I have sprouts roasting in the oven, tossed in hazelnut oil, and hickory salt.

Main course will be salmon en papillote.  Salmon is skin on, a dusting of dill and and applewood smoked salt, salted caperbuds in the crease of the envelope, and a dab of dijon (with toasted cumin); over some frizzled shallots and under a pile of minced kalamata.

Appetizer will be the skirt of the filet, seared to a crunchy sort of, “salmon candy”.

I’ll toss the sprouts with a vinaigrette and make a leaf salad to go on the side.

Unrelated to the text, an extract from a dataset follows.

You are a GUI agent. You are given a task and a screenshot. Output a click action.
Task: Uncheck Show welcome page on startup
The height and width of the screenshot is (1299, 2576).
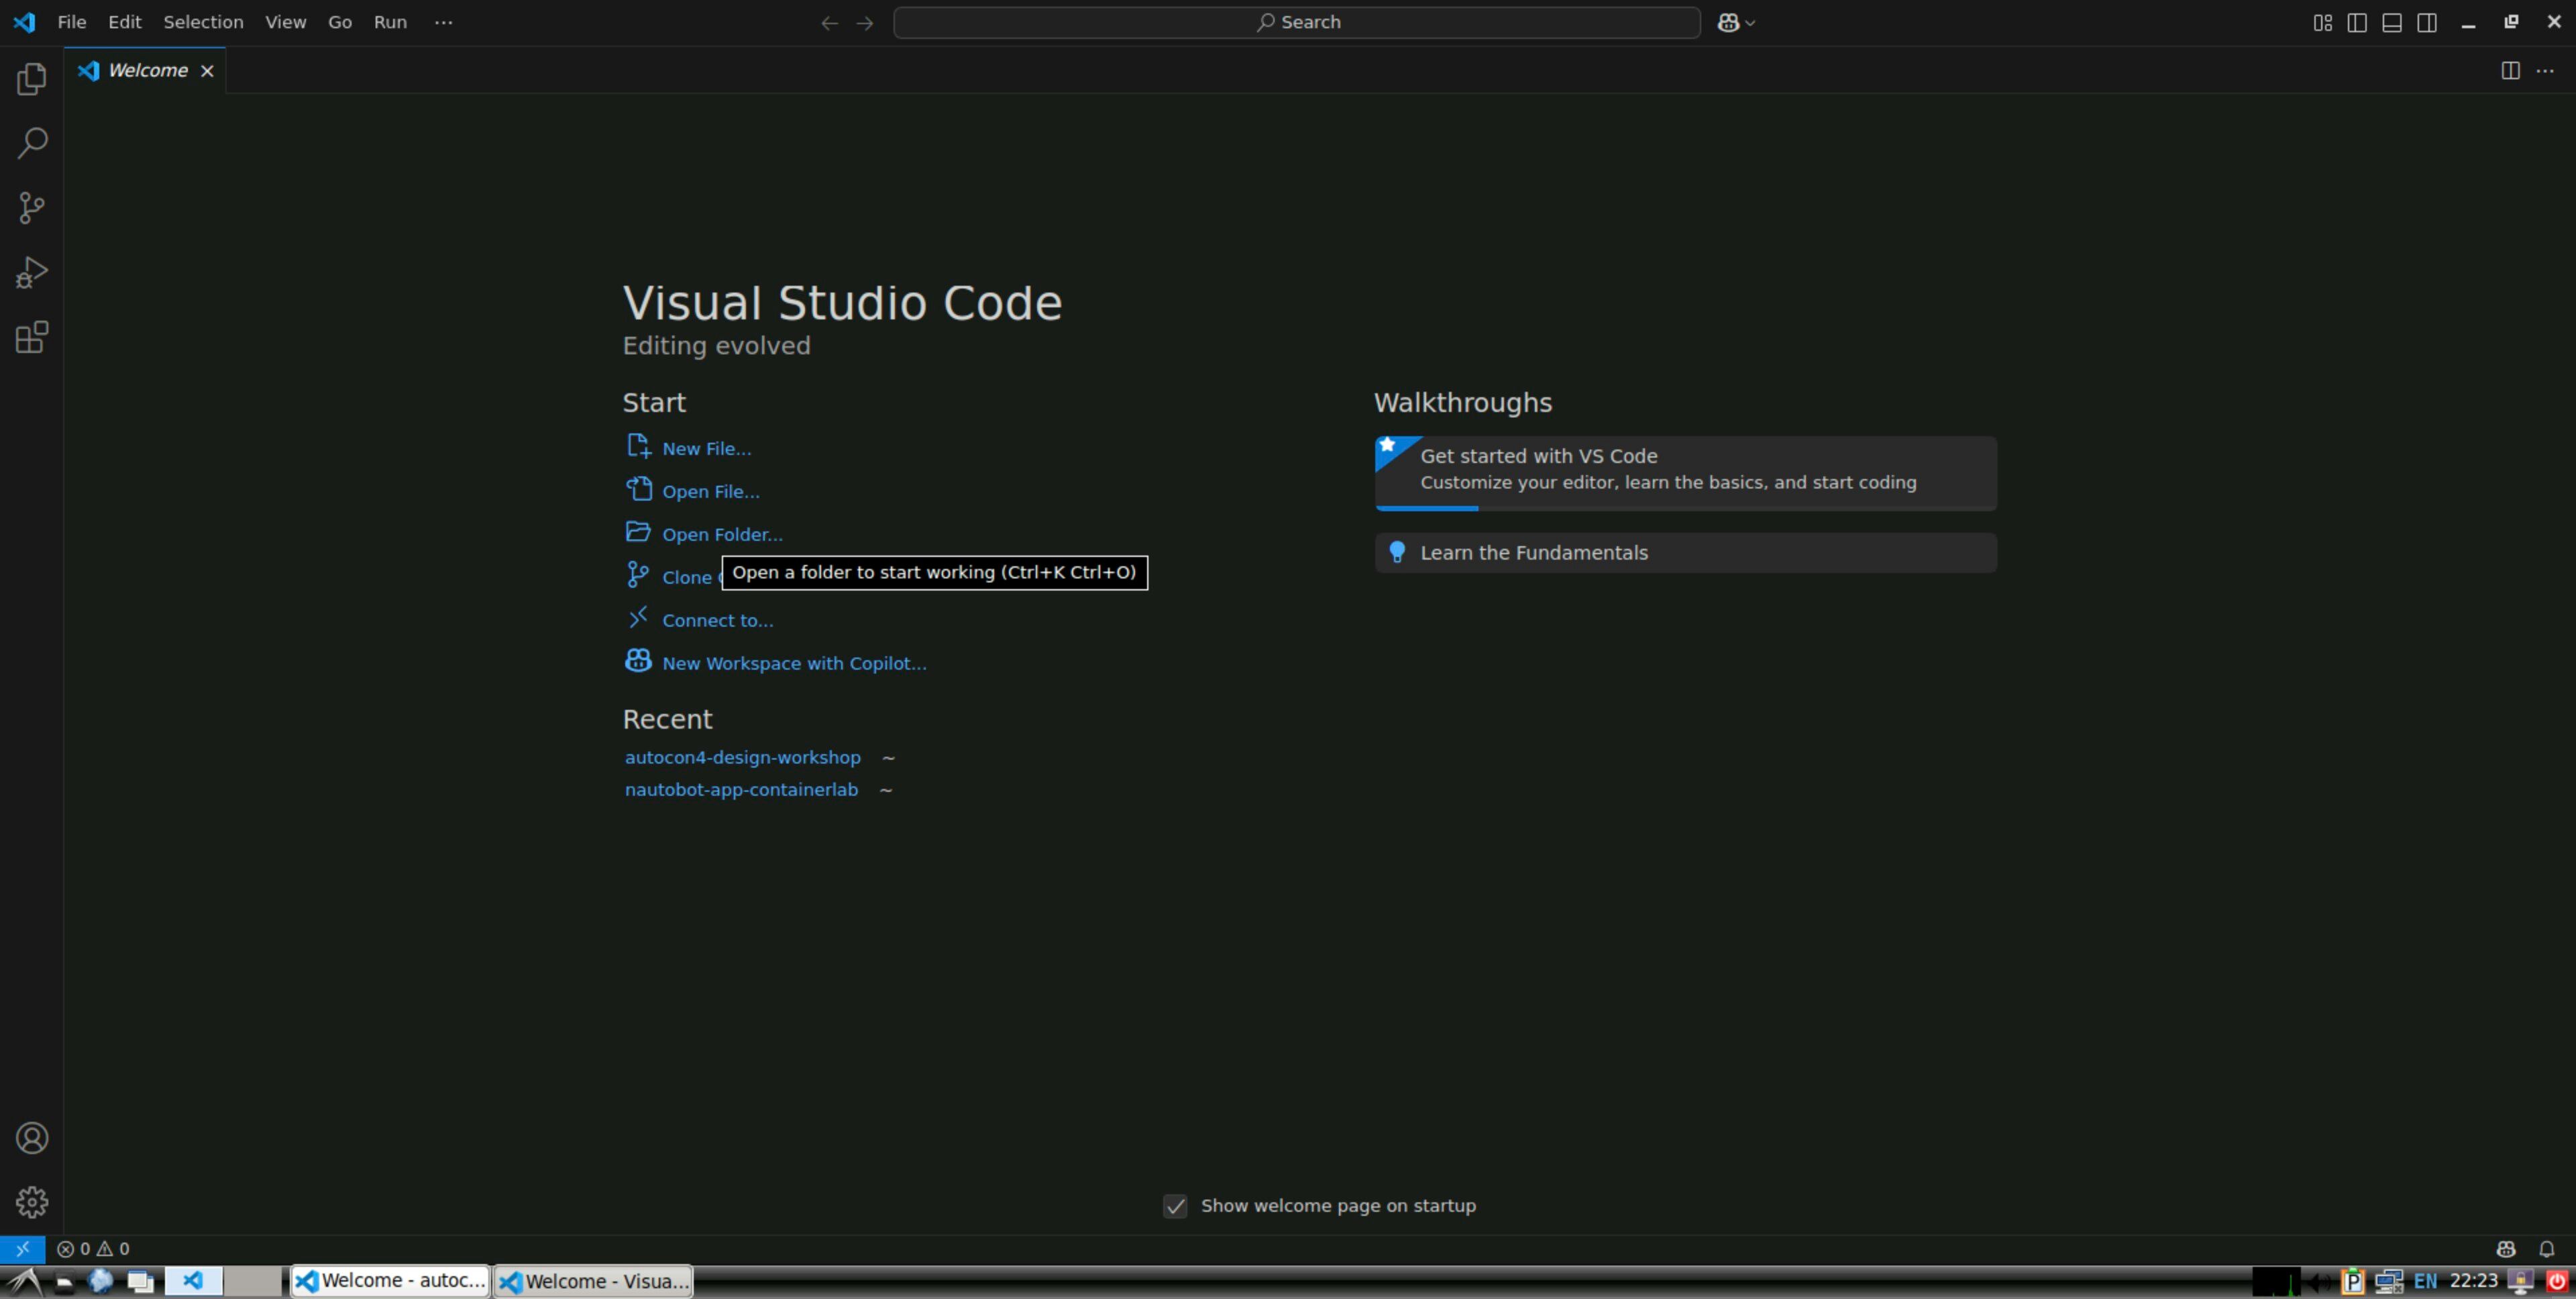[x=1175, y=1206]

Start to finish, about fifty minutes.  Less if you use powdered cumin and skip the frizzling.

 

UPDATE:

I was working without a net because I had no way to taste the food before I served it.  Since I don’t like sprouts I had to guess at the end result.

The sprouts were well received, I forgot that I wanted to try one until they were all gone.  The bits I did taste weren’t bad.  The salt and the nut combined to give it a really nice base note, and the time in the open bowl (I cooked in visionware), let it caramelise.  The fish was perfectly textured, and that I had the elements in dollops meant the flavors of the main course were changing as one ate.

MBF had a Belgian Brown, and Our Other Partner and I had some Tokaji Sec (a white).  The salmon was a S. American Coho, which is a bit more like Atlantic Salmon than Alaskan Coho, though it has more fat, and would be great for making a crispy salmon skin.  I also chose to use the Smoking Gun and some cherry wood to smoke it.  So it was, after a fashion, “smoke three ways”.